Pa. police officer brings federal age discrimination claim

In late August 2013, a part-time, 57-year-old Pennsylvania police officer filed a federal age discrimination lawsuit alleging that he was repeatedly passed over for promotion to full-time work in favor of younger colleagues, according to the Tribune-Review. James Davis Jr. is an officer in Adams Township, a northern Pittsburgh suburb.

Age discrimination

Discriminating against an employee or job applicant aged 40 or older on the basis of age is illegal under both federal and Pennsylvania law. Employment discrimination reaches all aspects of employment and takes many forms beyond the obviously negative actions of laying off, wrongfully discharging, demoting or refusing to hire because of age.

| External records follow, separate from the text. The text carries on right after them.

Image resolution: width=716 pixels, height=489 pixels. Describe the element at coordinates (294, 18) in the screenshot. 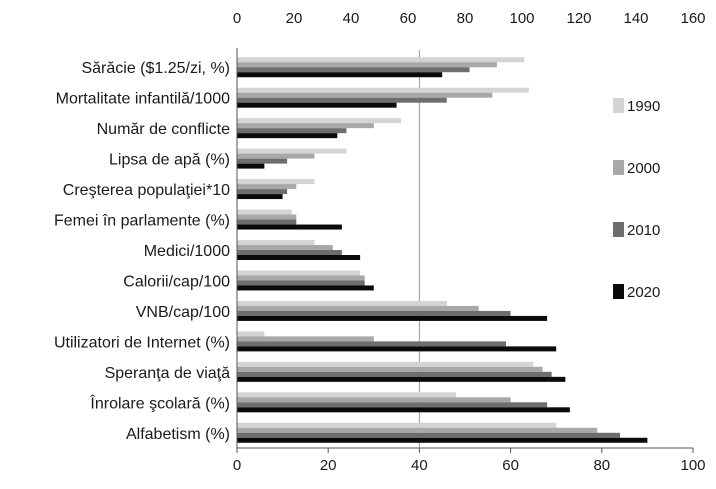

I see `top-tick-label: 20` at that location.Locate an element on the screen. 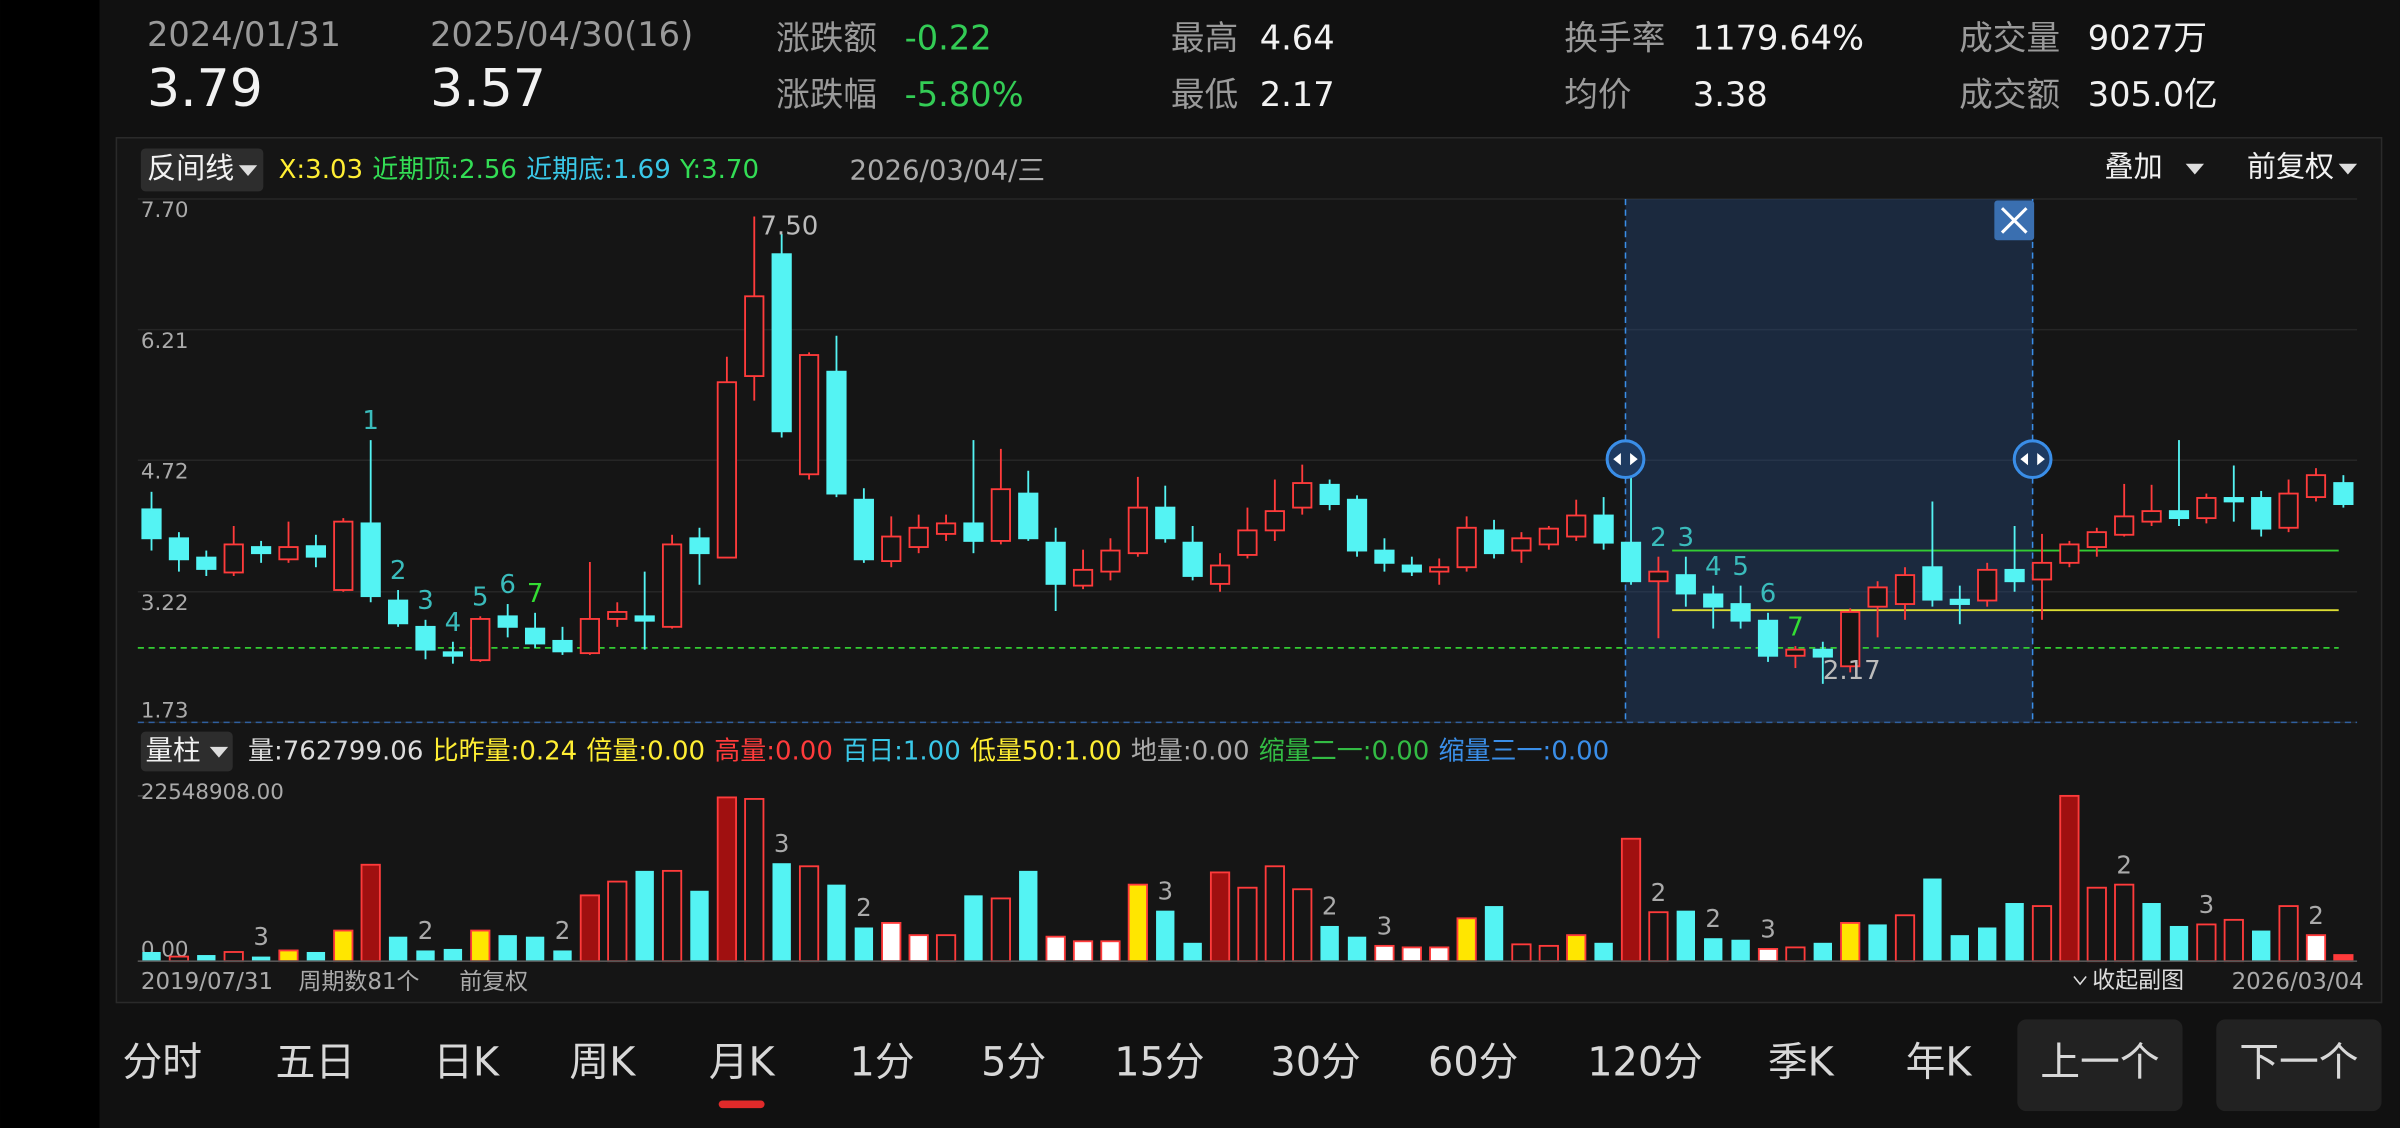 The image size is (2400, 1128). stat-label: 成交额 is located at coordinates (2010, 94).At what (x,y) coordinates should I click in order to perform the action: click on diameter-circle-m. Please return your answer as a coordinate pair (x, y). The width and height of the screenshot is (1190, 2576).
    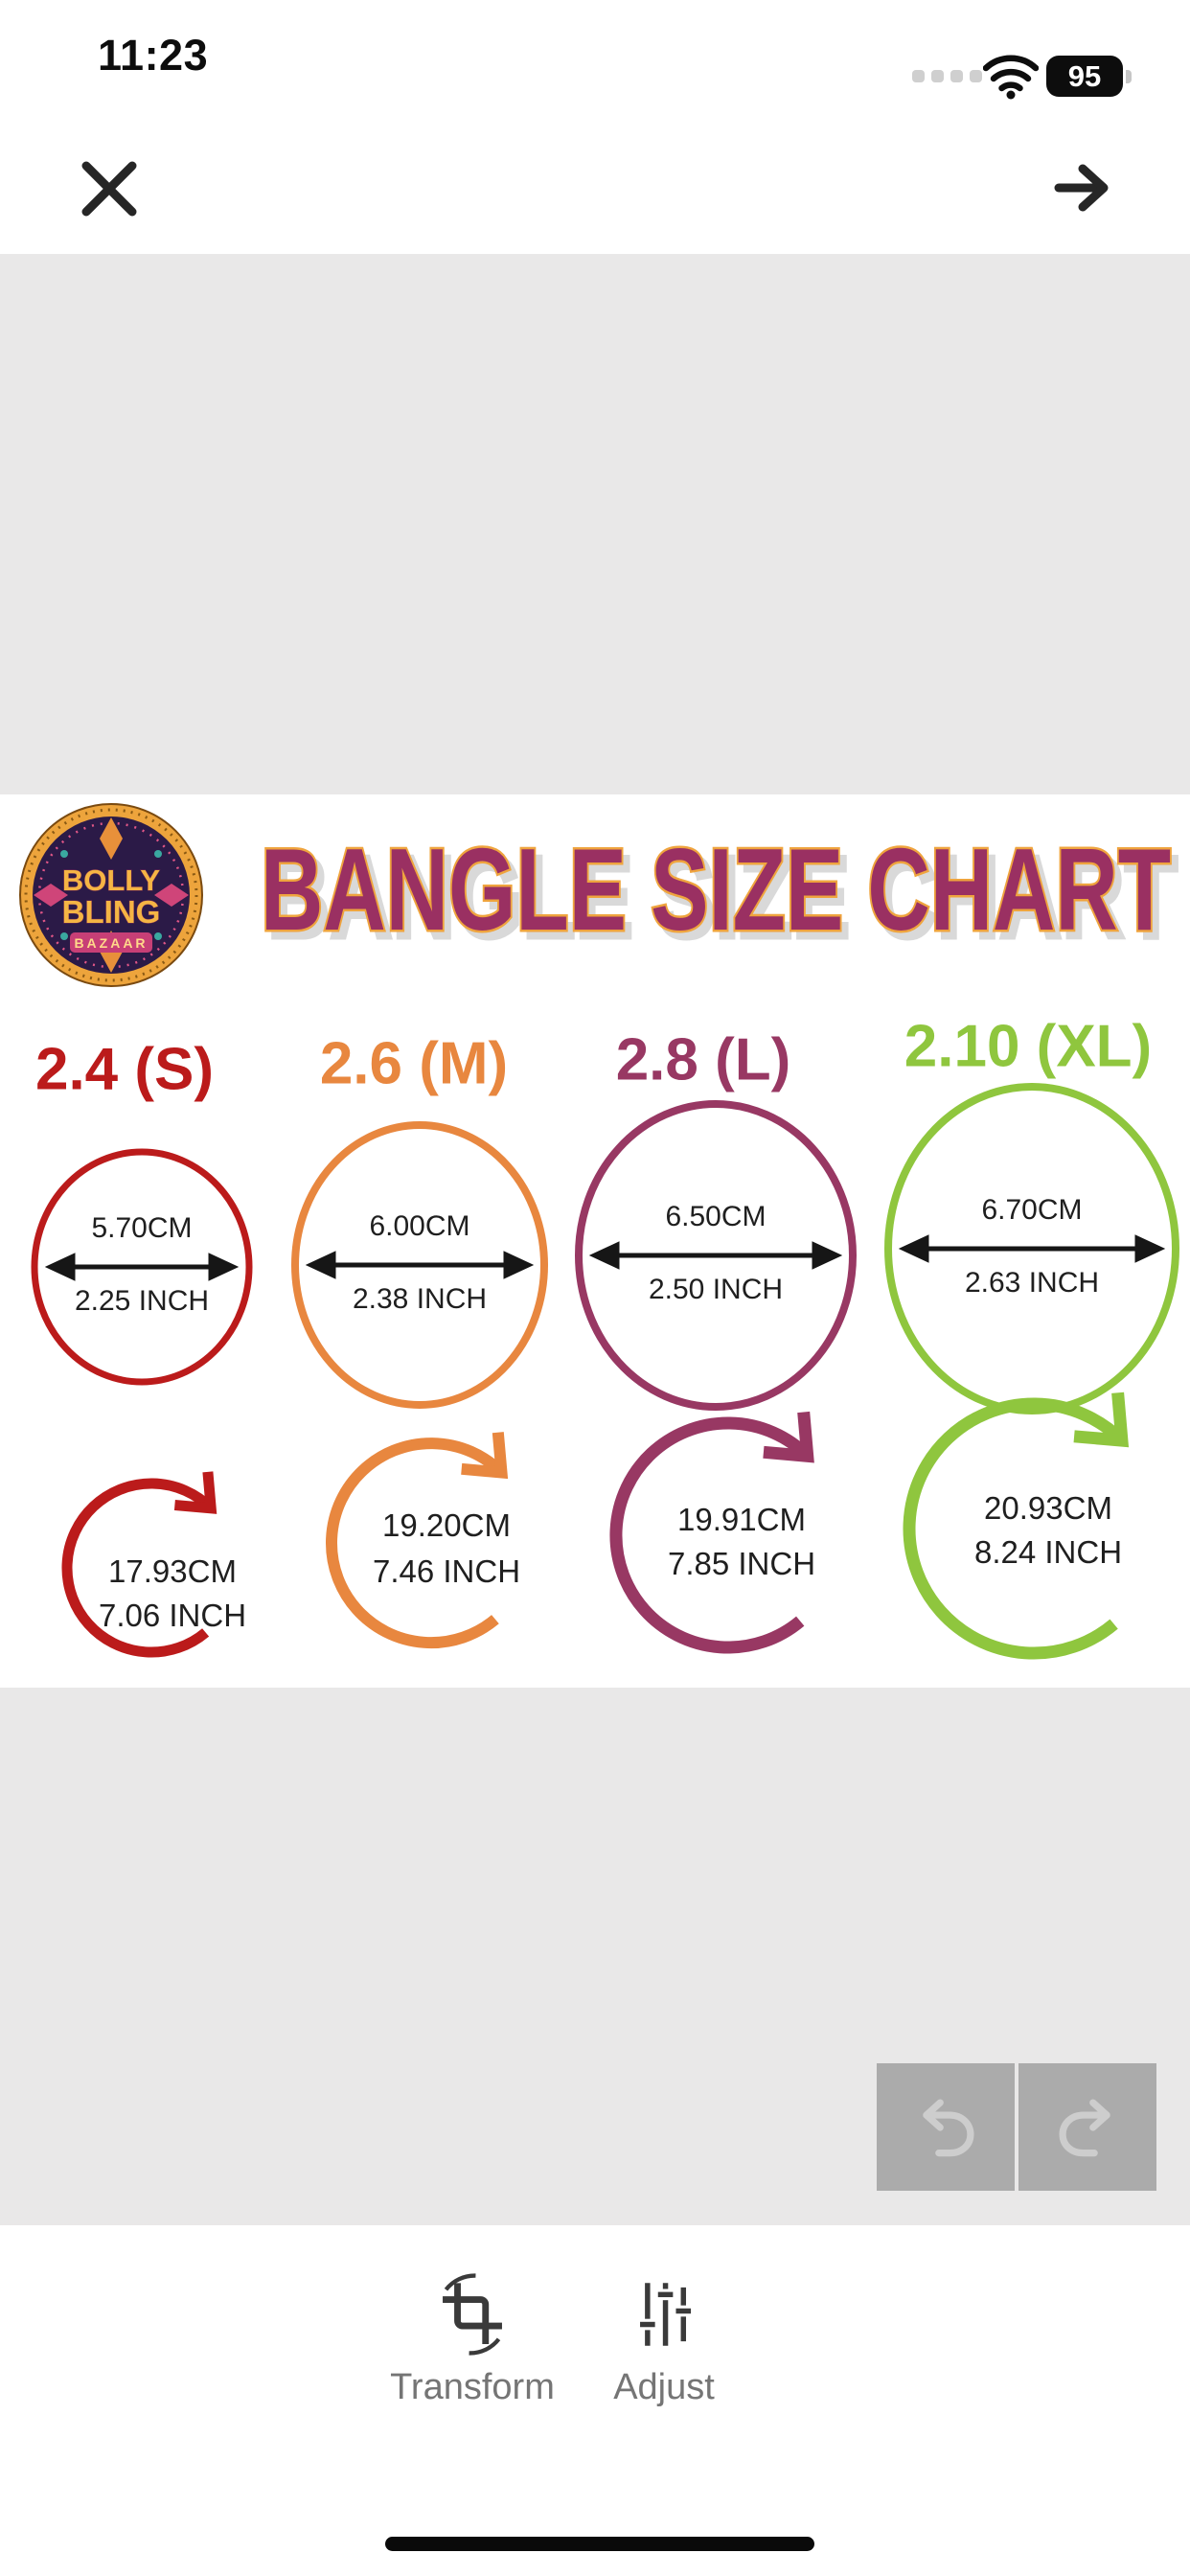
    Looking at the image, I should click on (420, 1265).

Other types of employment discrimination include:

  • Failure to promote, as Davis alleges.
  • Failure to provide equal compensation, benefits, training, assignments or perks.
  • Institution of a policy that negatively impacts older workers.
  • And more.

Federal age discrimination

The Age Discrimination in Employment Act of 1967, known as the ADEA, is the main federal law protecting workers and job applicants age 40 or older. The ADEA prohibits age discrimination by federal, state and local governments and private employers with at least 20 employees. Employment agencies may not fail to refer otherwise qualified job candidates age 40 or older. Certain provisions also apply to labor unions.

An employer may defend an ADEA claim with a legitimate, nondiscriminatory reason for the adverse employment action like insubordination or poor work quality. In narrow situations, age preference may be valid, such as in an acting job portraying a younger character. In certain situations, mandatory retirement is also allowed.

Federal law also prohibits verbal or other harassment based on age that creates a hostile work environment that unreasonably interferes with the targeted employee's performance or results in a negative employment action like discharge.

Finally, an employer may not retaliate against an employee for complaining about or suing for age discrimination, or for acting as a witness or cooperating in an investigation of such a claim.

The Equal Employment Opportunity Commission or EEOC is the federal agency that enforces the ADEA and other anti-discrimination laws. An age discrimination charge must first be filed with the EEOC for investigation and resolution outside of court, if possible. If the agency finds the claim to be valid, the matter may be resolved through conciliation or mediation, or later brought to court.

Pennsylvania age discrimination

Pennsylvania has a comparable state law forbidding age discrimination in employment for those 40 or older, with a similar legal path involving the Pennsylvania Human Relations Commission and state courts. Age discrimination at the state level, however, applies to much smaller employers than the federal law does - those with four or more employees. Pennsylvania and federal age discrimination laws also apply to some different types of employers.

Some local ordinances in Pennsylvania communities provide additional protections.

Seek legal counsel

Any Pennsylvanian who believes that he or she was subjected to illegal age discrimination at work should discuss it with an experienced Pennsylvania employment law attorney who handles such claims, both federal and state. A knowledgeable lawyer can advise the victim of potential legal remedies like an age discrimination claim or lawsuit.

Skilled legal counsel can be crucial because employment discrimination claims have many deadlines and complexities that can be difficult for a lay person. In addition, different types of damages may be available depending whether federal or state claims are filed, a sometimes complicated legal question.

Depending on the situation, damages may be available for back pay, front pay, reinstatement, future wages and benefits lost, legal fees, and more.